Not only that, “hunting dogs are one of the most interesting modern dog species—the most hypercarnivorous, the best runners (they have anatomical adaptations for distance running that exceed any found in other dog species), and they occupy an interesting ecological niche near the top of the African [food web] along with lions, leopards, and hyenas,” wrote Hartstone-Rose. “While we know all of this about this amazing animal, their fossil record is convoluted and confusing. The authors of this paper are among the leaders that have, for decades, been trying to sort this mess out.”
Interestingly, as early humans were migrating from Africa into Europe and Asia, these wild dogs were making the same trek, though in the opposite direction. The social, cooperative, and altruistic nature of both humans and canids, the study authors argue, likely made these journeys possible. Martinez-Navarro said it’s “fascinating to see how successful organisms” like early hominins and these wild dogs, “relied on other pack-member to survive, and how this behaviour helped them disperse from their centers of origin.”

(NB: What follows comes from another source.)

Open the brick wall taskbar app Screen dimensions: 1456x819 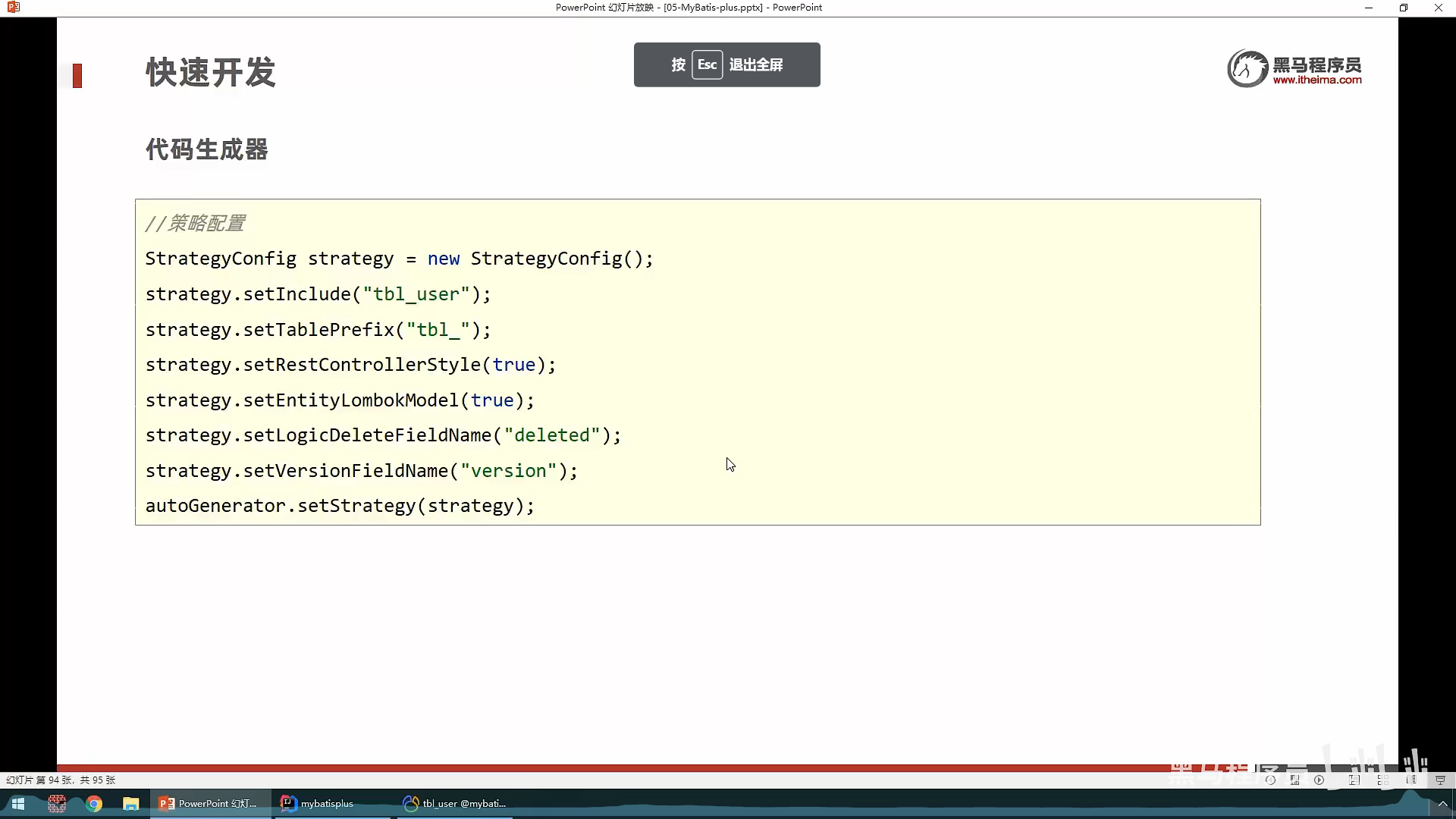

Jaakko Pohjoismäki, a biologist from the University of Eastern Finland who wasn’t involved in the new study, thought it important to point out that the researchers, when referring to altruism, “mean mutual aid between the members of the group, not between groups or species.”
Although not discussed by the researchers, Pohjoismäki said it’s “tempting to speculate that this convergent social behaviour might be the basis for human-domestic dog cooperation as well.” Modern domesticated dogs are descended from Eurasian wolves—another social animal—and “they are not related to the species group discussed in the paper, apart from being canids,” he wrote in an email.
Early humans and wild dogs may have lived in the same vicinity during this time period, but as Hartstone-Rose pointed out, that doesn’t mean the dogs lived with humans.
“Think of it this way, if I am buried here in North Carolina, my bones might be found along with those of black bears and bobcats, even though I may never have even seen these animals near my home,” he explained. “Living alongside an animal does not necessarily imply interaction.”
Indeed, it seems unlikely that these two species cooperated with each other, and it seems more likely that humans were prey to these wolf-like hypercarnivores. Regardless, the new paper presents some interesting food for thought, and the fascinating possibility that early humans gazed upon dog-like creatures well over a million years before the rise of domesticated dogs.